• [Your goal]:
Reproduce every record below exactly, with the pictures left out.

** Data section follows **

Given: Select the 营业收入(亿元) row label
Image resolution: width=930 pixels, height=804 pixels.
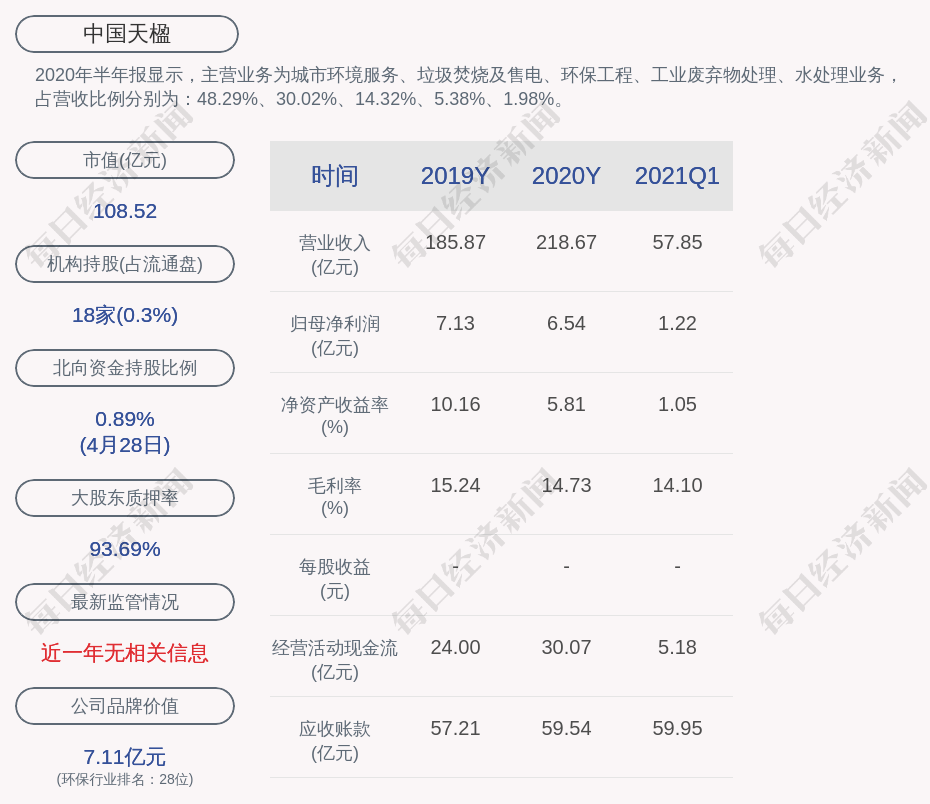Looking at the screenshot, I should coord(334,254).
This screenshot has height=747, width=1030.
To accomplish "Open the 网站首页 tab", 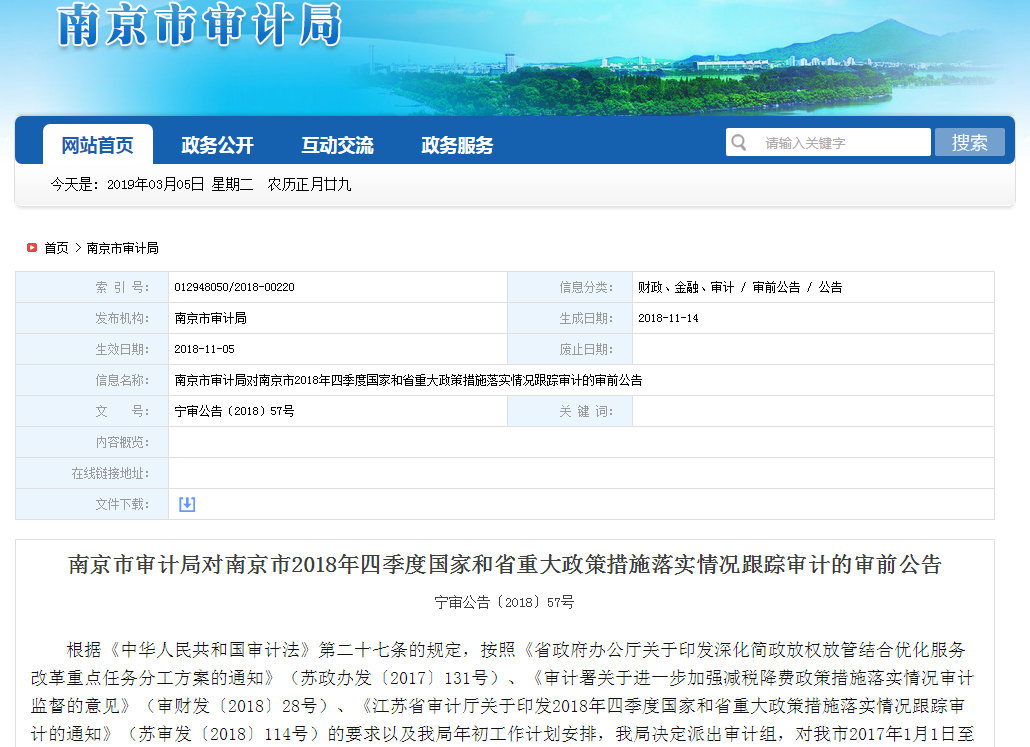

** End of Data section **

• [Task answer]:
Given: Select the 营业收入(亿元) row label
Image resolution: width=930 pixels, height=804 pixels.
Looking at the screenshot, I should coord(334,254).
This screenshot has height=747, width=1030.
To accomplish "Open the 网站首页 tab", 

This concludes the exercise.